Потом Илью видели в городе.

Его носил на руках люд.

Часть вторая

Запас удачи

До Киева оставался день пути.

Старый храбр Илья Урманин дремал в седле, его парубок Микола Подсокольник ехал чуть впереди, охраняя покой «дяди». Близилось лето, при-днепровская степь, украшенная разлапистыми полевыми соснами, радовала глаз. Ласковое утро было светлым и чистым, хотелось жить, хотелось учудить что-нибудь. Взять да рвануть во весь опор, размахивая над головой плетью и выкрикивая глупости.

Лет десять назад, по молодости, Микола так бы и сделал. Сейчас он просто молча усмехнулся в усы. Позади тяжело бухала копытами огромная неповоротливая кобыла Бурка Малая, и тихо похрапывал Илья. Он так готовился к докладу воеводе об осмотре дальних застав.
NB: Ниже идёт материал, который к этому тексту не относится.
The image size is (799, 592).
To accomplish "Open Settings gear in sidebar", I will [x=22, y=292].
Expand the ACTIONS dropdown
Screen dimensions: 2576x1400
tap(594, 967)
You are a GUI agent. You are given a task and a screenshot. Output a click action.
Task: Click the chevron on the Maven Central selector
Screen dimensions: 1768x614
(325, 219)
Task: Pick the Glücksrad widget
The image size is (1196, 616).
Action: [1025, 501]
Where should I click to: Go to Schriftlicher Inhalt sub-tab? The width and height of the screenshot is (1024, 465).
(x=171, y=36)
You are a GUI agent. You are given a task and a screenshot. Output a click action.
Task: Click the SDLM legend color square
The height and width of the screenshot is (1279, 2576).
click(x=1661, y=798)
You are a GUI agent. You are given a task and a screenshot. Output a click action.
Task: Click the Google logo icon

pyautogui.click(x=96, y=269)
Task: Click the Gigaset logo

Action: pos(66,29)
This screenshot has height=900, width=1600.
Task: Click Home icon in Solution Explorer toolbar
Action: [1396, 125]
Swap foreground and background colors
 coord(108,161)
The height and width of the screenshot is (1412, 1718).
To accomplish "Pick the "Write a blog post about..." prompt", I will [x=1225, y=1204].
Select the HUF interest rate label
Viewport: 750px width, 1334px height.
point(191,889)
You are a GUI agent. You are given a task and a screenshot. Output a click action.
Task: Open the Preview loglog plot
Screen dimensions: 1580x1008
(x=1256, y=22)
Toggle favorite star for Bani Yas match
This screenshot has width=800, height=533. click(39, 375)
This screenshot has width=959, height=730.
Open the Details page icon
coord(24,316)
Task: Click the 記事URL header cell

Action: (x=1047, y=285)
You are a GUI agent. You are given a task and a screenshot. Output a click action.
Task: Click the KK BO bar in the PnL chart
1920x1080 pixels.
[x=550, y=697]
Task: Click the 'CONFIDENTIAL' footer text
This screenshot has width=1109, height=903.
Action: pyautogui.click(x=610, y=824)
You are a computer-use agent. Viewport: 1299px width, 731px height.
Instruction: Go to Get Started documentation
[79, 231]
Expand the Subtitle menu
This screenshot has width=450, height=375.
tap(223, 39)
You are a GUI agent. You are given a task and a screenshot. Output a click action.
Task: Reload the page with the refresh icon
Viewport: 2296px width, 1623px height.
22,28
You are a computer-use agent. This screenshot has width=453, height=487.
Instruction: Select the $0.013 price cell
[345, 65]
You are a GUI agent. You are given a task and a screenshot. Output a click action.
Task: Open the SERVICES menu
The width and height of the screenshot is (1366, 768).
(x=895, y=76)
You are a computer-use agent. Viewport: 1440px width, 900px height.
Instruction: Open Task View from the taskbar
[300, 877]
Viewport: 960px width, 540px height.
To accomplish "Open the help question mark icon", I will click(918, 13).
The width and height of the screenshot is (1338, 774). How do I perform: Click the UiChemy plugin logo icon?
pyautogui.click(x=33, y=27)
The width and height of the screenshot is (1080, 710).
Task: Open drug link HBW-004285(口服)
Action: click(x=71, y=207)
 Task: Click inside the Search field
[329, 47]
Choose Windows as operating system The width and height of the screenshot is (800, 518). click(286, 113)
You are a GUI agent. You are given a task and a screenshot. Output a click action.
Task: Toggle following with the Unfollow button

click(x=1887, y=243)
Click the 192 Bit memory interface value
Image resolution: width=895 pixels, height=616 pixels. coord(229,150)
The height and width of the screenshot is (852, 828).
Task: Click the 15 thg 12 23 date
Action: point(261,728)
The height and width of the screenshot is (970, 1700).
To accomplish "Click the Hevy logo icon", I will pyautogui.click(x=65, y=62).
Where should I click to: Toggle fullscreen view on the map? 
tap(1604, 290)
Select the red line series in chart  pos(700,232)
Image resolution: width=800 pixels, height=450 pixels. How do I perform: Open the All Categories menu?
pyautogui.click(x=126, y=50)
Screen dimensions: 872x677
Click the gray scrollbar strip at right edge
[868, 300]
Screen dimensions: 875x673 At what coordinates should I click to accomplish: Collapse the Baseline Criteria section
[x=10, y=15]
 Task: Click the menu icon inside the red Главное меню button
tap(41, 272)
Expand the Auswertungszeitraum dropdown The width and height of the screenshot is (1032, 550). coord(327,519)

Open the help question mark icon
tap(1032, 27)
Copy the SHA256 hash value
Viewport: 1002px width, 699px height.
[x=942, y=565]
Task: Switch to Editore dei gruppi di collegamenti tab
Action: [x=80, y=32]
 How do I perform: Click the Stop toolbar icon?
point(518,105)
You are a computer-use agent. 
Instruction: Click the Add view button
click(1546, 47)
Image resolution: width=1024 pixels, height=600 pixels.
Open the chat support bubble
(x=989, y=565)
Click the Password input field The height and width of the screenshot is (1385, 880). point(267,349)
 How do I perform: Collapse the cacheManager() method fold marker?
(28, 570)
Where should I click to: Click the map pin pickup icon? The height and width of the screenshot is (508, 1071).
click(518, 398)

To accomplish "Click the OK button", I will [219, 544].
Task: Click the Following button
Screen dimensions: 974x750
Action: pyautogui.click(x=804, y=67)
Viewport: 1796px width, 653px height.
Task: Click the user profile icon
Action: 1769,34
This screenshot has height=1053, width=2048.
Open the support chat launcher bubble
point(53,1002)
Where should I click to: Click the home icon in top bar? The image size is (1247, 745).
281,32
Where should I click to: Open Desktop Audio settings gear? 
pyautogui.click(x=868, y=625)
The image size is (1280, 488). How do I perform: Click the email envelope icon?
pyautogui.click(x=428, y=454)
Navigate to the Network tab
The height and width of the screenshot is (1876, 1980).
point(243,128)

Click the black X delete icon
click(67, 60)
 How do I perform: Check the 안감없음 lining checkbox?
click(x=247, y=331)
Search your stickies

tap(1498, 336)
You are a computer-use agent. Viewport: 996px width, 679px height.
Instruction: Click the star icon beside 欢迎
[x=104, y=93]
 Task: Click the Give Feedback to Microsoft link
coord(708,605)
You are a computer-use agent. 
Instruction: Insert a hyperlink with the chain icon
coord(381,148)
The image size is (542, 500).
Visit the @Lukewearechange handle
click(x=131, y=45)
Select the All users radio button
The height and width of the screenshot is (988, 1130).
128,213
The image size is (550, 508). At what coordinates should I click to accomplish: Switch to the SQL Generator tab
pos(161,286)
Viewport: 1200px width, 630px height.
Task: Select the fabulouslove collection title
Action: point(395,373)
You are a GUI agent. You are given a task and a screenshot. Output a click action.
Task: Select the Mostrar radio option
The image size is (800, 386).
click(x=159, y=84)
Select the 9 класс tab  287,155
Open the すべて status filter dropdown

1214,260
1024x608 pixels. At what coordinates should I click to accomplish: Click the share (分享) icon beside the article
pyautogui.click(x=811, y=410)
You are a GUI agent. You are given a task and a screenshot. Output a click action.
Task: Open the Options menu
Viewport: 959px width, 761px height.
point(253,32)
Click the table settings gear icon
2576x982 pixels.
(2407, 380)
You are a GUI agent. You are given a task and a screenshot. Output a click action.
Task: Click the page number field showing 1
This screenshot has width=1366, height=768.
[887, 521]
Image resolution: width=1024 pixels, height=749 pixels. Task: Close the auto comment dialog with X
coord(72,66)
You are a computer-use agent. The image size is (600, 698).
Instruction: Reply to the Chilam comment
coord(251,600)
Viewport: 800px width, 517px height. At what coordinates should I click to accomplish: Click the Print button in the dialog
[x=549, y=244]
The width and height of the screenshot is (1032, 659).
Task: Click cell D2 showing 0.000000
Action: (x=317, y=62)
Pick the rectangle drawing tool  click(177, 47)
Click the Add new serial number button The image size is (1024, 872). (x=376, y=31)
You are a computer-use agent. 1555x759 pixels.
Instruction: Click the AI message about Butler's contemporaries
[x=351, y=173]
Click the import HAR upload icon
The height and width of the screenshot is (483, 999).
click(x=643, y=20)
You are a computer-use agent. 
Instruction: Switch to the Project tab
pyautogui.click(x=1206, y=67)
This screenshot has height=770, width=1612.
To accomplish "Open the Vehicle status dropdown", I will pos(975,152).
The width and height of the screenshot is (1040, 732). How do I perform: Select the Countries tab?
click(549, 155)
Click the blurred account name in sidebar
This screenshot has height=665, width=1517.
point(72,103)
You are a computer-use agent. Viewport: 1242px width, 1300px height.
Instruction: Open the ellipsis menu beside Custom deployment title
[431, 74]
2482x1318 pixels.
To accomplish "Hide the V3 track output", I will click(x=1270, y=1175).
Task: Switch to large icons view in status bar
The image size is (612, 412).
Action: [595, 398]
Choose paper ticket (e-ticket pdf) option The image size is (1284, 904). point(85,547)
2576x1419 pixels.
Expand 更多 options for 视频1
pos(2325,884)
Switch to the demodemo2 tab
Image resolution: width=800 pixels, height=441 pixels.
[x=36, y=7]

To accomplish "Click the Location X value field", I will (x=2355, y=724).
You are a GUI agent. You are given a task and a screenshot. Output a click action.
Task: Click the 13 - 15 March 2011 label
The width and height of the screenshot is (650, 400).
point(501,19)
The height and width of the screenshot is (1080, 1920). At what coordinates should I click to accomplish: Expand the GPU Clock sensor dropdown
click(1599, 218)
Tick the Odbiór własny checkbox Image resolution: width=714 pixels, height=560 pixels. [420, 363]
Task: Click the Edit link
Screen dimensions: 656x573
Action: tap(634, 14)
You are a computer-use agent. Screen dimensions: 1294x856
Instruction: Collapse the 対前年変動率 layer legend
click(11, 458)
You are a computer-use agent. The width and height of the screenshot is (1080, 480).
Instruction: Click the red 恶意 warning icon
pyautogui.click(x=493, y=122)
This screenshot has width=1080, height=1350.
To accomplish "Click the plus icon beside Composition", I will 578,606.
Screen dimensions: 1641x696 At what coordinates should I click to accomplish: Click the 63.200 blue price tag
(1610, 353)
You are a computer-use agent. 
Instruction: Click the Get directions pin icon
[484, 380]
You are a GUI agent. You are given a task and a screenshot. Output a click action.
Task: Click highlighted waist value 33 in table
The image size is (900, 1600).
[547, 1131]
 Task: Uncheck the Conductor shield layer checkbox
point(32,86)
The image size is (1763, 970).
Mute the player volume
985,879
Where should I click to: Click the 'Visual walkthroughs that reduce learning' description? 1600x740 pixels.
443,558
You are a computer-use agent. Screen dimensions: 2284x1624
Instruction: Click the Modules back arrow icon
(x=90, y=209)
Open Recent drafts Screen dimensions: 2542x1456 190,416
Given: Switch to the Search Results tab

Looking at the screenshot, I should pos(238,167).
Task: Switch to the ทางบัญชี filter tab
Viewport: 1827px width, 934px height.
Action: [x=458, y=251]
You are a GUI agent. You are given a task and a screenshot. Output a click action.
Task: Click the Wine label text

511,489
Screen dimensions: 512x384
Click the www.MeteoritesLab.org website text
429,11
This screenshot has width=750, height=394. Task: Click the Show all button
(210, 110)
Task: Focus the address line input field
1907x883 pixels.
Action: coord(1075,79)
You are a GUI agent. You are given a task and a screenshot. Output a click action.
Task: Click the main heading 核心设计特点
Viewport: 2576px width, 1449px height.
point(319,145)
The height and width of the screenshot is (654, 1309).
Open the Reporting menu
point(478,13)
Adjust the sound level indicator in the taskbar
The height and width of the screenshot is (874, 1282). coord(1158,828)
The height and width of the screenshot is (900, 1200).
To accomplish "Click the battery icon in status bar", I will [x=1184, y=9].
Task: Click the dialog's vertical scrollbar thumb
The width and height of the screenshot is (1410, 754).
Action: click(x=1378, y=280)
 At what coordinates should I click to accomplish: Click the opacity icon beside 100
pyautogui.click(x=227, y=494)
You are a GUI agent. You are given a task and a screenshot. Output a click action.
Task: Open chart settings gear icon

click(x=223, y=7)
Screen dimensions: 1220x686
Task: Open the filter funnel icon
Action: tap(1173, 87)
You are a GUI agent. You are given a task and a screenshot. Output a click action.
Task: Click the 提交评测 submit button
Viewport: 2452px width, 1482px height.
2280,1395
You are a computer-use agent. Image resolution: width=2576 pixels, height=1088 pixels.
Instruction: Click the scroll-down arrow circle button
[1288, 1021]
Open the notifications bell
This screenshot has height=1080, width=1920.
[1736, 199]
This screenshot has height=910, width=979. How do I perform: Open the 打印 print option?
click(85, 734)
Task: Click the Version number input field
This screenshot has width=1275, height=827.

Докладывать было, в общем, нечего. Печенеги куда-то откочевали, не желая, видно, связываться с войском ростовского князя, посланного наказать степняков за разбой. Заставы стояли, дружины скучали. По степи можно было спокойно топать напрямую в греки, не опасаясь закончить путь на невольничьем рынке. Чем многие пользовались – не раз Илья встречал паломников, ступивших, едва под ногами подсохло, на путь к Святой Земле. Год от года таких становилось все больше. Иногда они возвращались.

Микола обзывал паломничество вредным баловством и пустым бродяжничеством, зря отрывающим от Руси народ. Илья говорил парубку: остынь, люди идут – пускай идут, заодно жизнь поглядят, чем плохо? Микола возражал, что далеко не все паломники люди, если как следует потрясти, каждый второй окажется беглым холопом. Ну потряси, потряси, смеялся Урманин, смотри на Ивашку Долгополого не нарвись, он тебя сам тряханет, костей не соберешь. Микола в ответ только вздохнул. Того, что случилось со знаменитым Иванищем, парубок не понимал вовсе. Иван Долгополый, заслуженный, но крепкий еще храбр, вдруг обезумел. У него умерла жена. Вместо того, чтобы, погоревав, взять молодую, Иванище бухнул кучу золота на алтарь за ради спасения души, нацепил рясу и удалился пешим к святым местам. Только его и видели. Илья уверял, что Иванищу просто время настало: биться в общем строю годы мешают, да и надоело это всё, а погулять по белу свету еще охота. Ну и гулял бы как серьезные люди, заметил Микола. А вот так и гуляют серьезные люди, сказал Илья. Микола опасливо покосился на Урманина и счел за лучшее промолчать.